┏━━

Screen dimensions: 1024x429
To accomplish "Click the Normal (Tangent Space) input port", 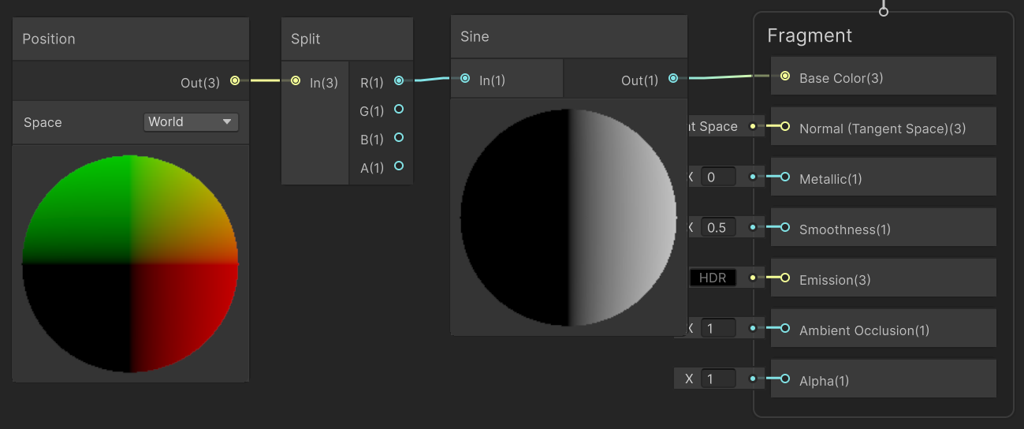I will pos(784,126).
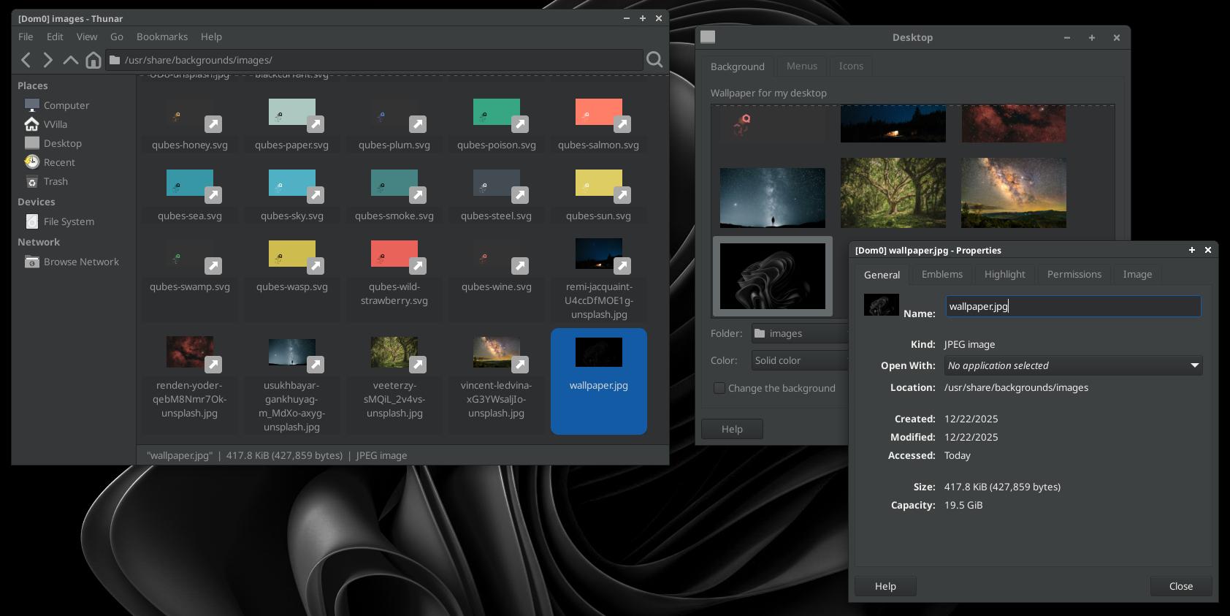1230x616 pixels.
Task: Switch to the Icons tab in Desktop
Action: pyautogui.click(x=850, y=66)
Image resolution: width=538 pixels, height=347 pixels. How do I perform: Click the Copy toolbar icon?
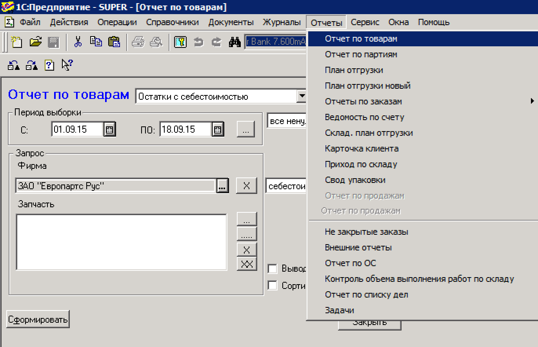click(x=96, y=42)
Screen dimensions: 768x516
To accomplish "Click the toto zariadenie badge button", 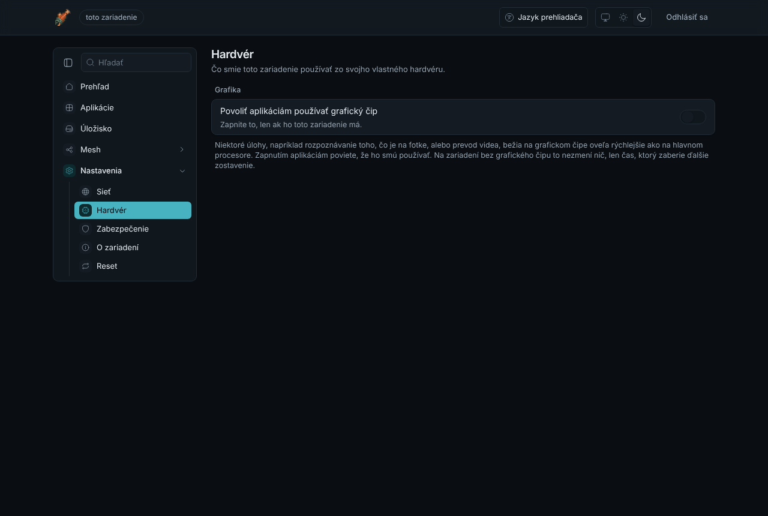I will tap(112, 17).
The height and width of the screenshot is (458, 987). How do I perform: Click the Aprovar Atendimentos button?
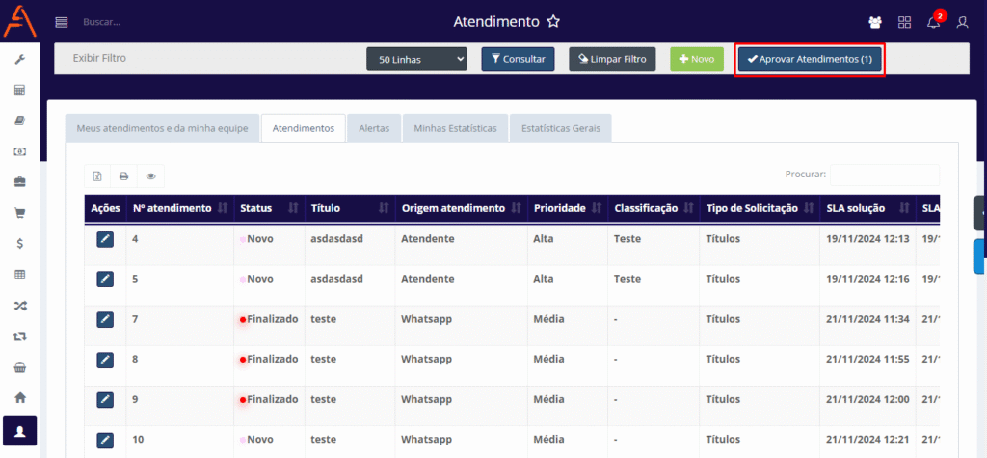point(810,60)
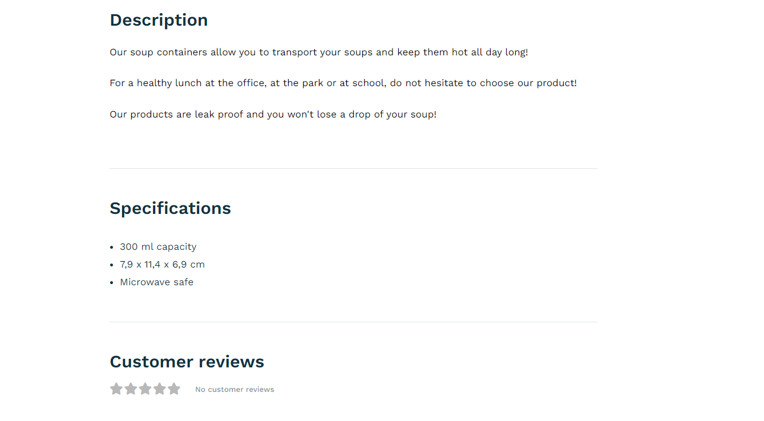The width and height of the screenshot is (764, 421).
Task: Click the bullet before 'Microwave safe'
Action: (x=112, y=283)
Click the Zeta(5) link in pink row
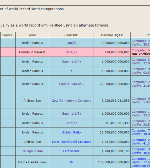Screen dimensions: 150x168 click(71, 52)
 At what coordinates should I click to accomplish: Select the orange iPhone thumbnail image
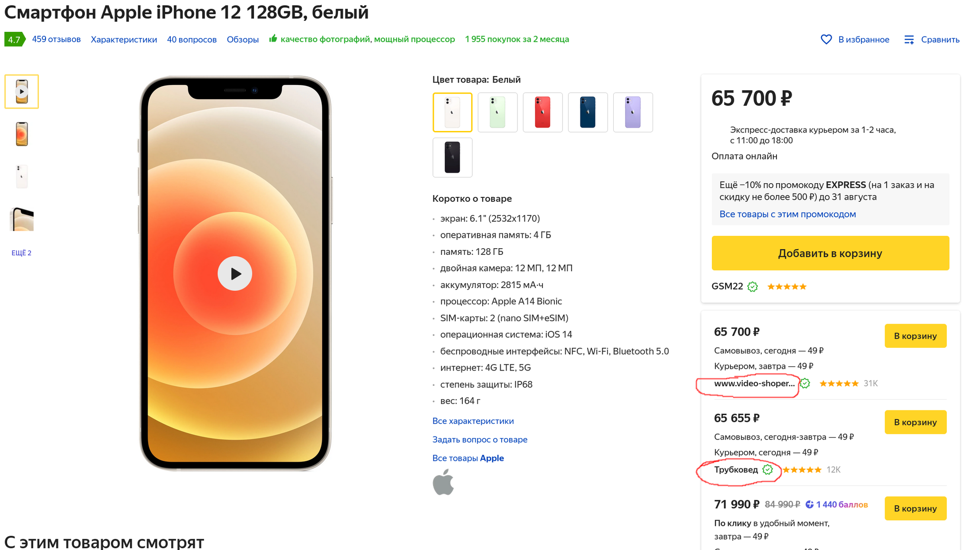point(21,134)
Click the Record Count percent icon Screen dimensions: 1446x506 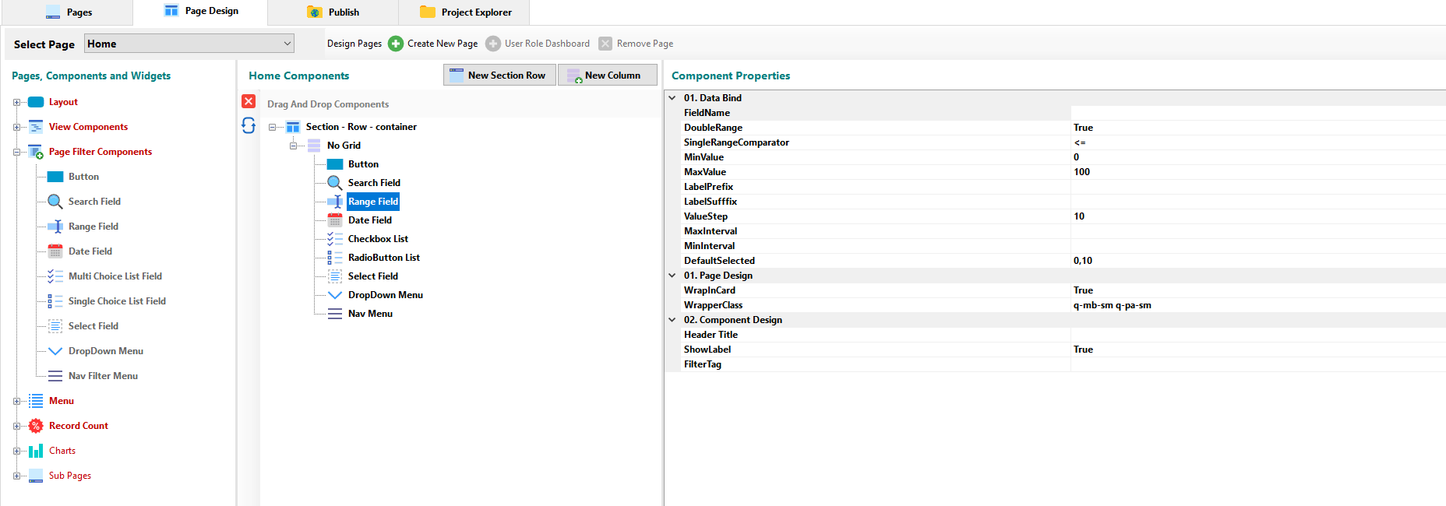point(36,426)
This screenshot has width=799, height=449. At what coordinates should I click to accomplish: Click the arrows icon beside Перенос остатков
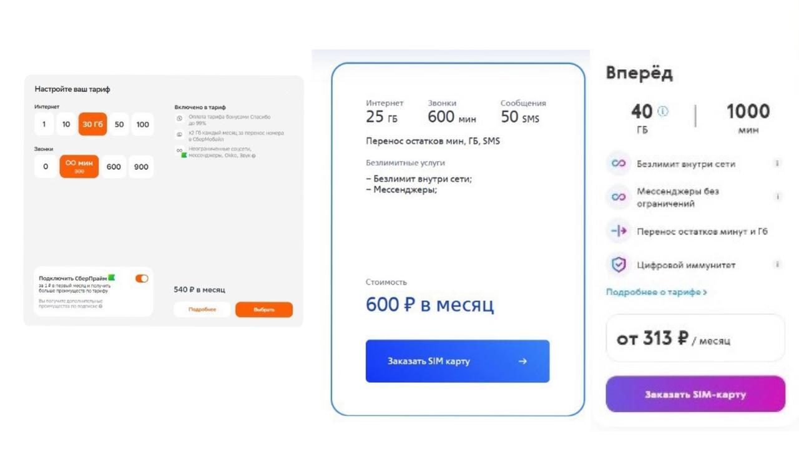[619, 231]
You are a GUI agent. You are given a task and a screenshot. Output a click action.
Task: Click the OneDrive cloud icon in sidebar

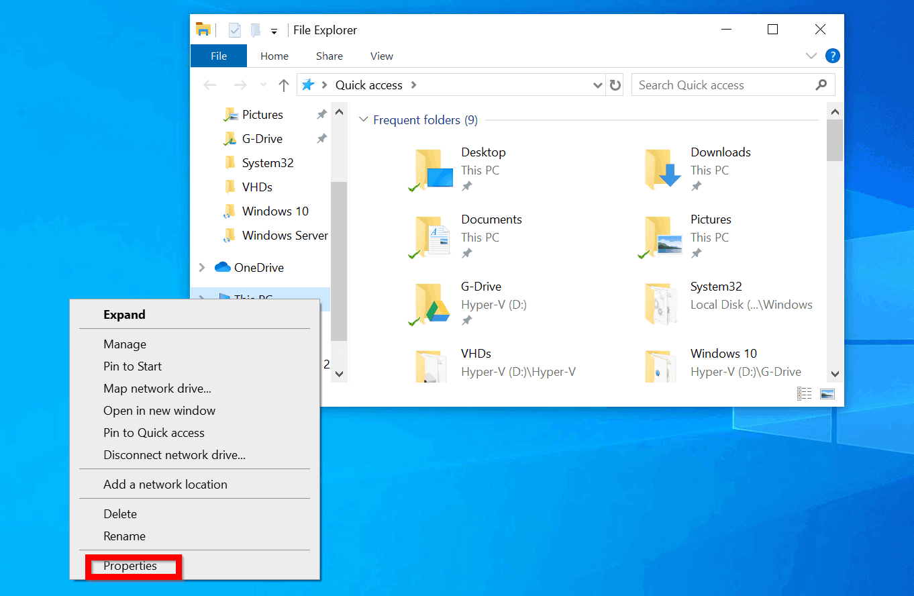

┗━━

__What needs to be done__. Write out, word for word, the line containing "This screenshot has" and each line after it to the end of the data, and nothing more. Drop the pictures.

__Answer below__.
This screenshot has width=799, height=449. At what coordinates should I click to accomplish: Click the arrows icon beside Перенос остатков
[619, 231]
You are a GUI agent. You are given a task and a screenshot. Output a click action.
Task: Click the OneDrive cloud icon in sidebar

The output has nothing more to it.